When is your birthday? The math behind hash collisions

0xkrt26.github.io
52 points denismenaceabout 17 hours ago 13 comments
AI-Powered Research Assistant
Analyze the comments and suggest other relevant articles to read.

Comments

pedrosbmartins|about 10 hours ago
> What is the probability that you are sharing the same birthday with people around you?

> What if I told you that in a room with only 23 people there’s already a 50% chance for two of them to have matching birthdays?

I guess it's the subject shift from _you_ to _any two people from a group_ that creates the surprise in the birthday paradox. You definitely need way more than 23 randomly sampled people to get to a high probability that _you_ specifically share a birthday with one of them, and the result does not contradict that notion.

JKCalhoun|23 minutes ago
Yeah, they should not have lead with subterfuge. It's still remarkable to many people (myself included) that a pool as small as 23 gives a 50% probability.

I think even given that premise, the "50% probability" is still a bit of a rug pull. The casual listener still believes the problem should address the 100% match.

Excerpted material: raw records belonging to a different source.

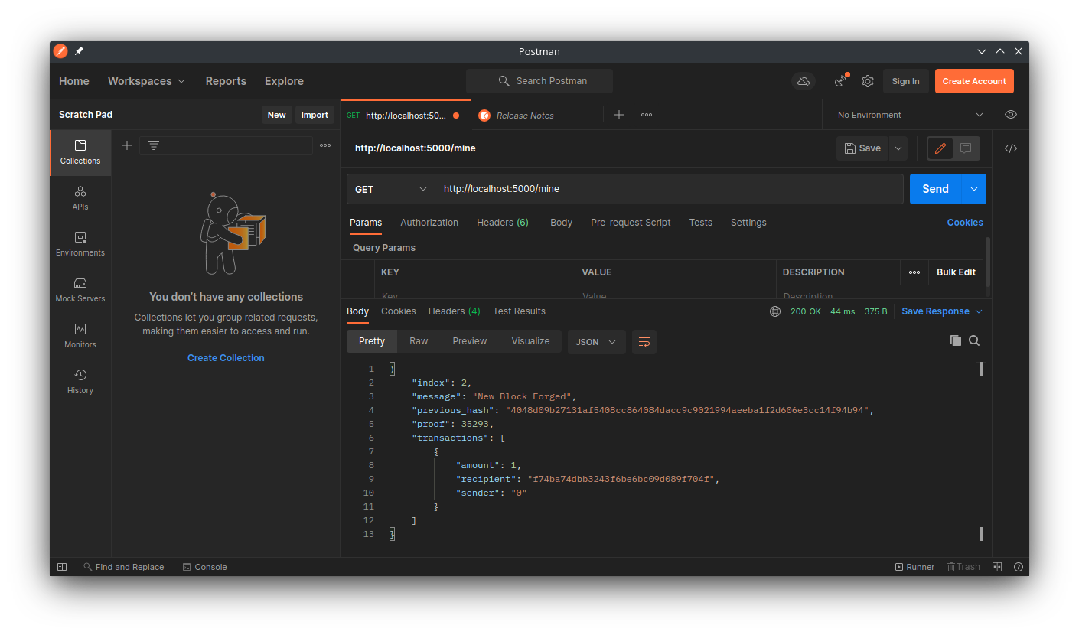Open the Mock Servers panel
The height and width of the screenshot is (635, 1079).
[x=80, y=291]
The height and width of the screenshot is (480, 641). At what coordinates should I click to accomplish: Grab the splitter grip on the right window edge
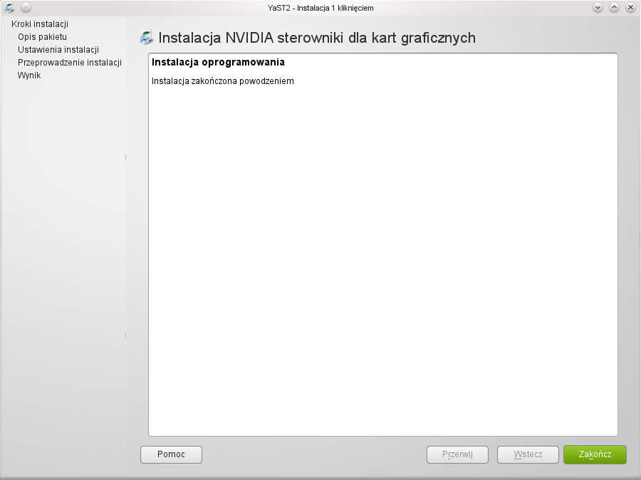tap(639, 239)
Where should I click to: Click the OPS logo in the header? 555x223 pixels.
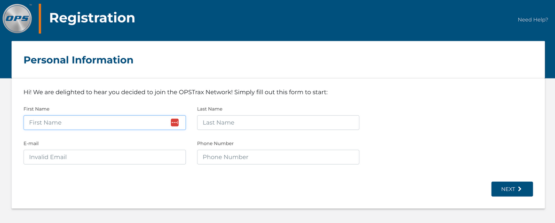coord(17,19)
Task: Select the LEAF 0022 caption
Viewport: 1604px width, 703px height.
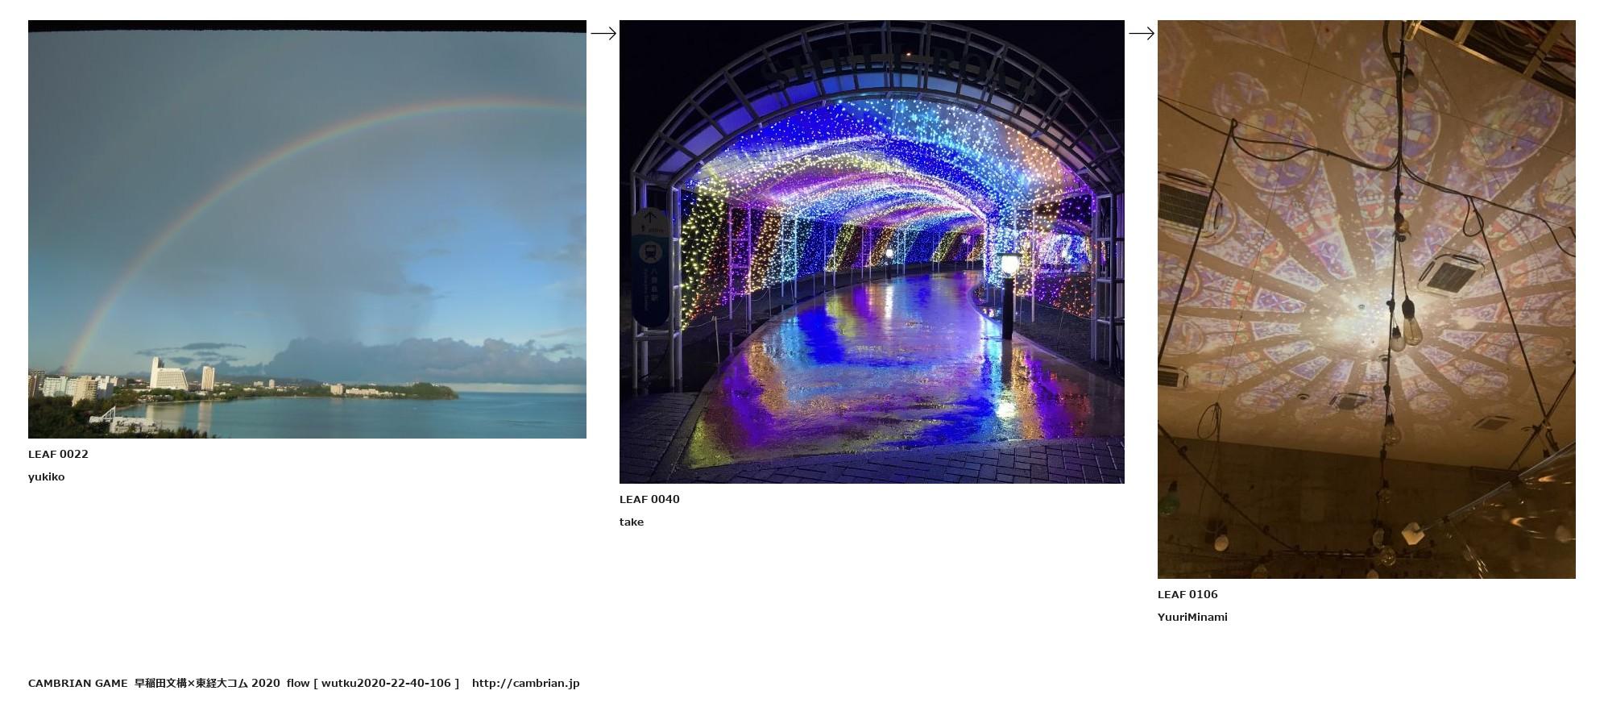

A more honest approach is to plainly ask how many people have to be at a party to guarantee there are at least two people with the same birthday. To even the layman, the answer is 366 of course. Follow that though with, "And how many people will have had to arrive for there to be a 50% likelihood that two people at the party have the same birthday?"

To go from 366 to 23 I think is a surprise to many people. Because humans suck at probability, most people might instinctively assume half of 366 (183). So it becomes a surprise how low (less than two dozen!) it really is.

My own "drunk walk" to making sense of the small number: when two people are at the party, it is intuitive to me that there is 1 in 365 chance they will have the same birthday. As soon as a 3rd person arrives though there are two partygoers they might match so the odds have just doubled! :-) I understand though that the 4th person arriving does not double the odds but nonetheless increase the chances by 50%.

Suddenly I can now see a kind of asymptotic curve that, when we get to 366, will at last cross the threshold for 100% probability. But the asymptotic nature makes it clear to me that it will cross the 50% mark much sooner than would a linear growth. I am already convinced at this point that your 23 number is probably a pretty good one.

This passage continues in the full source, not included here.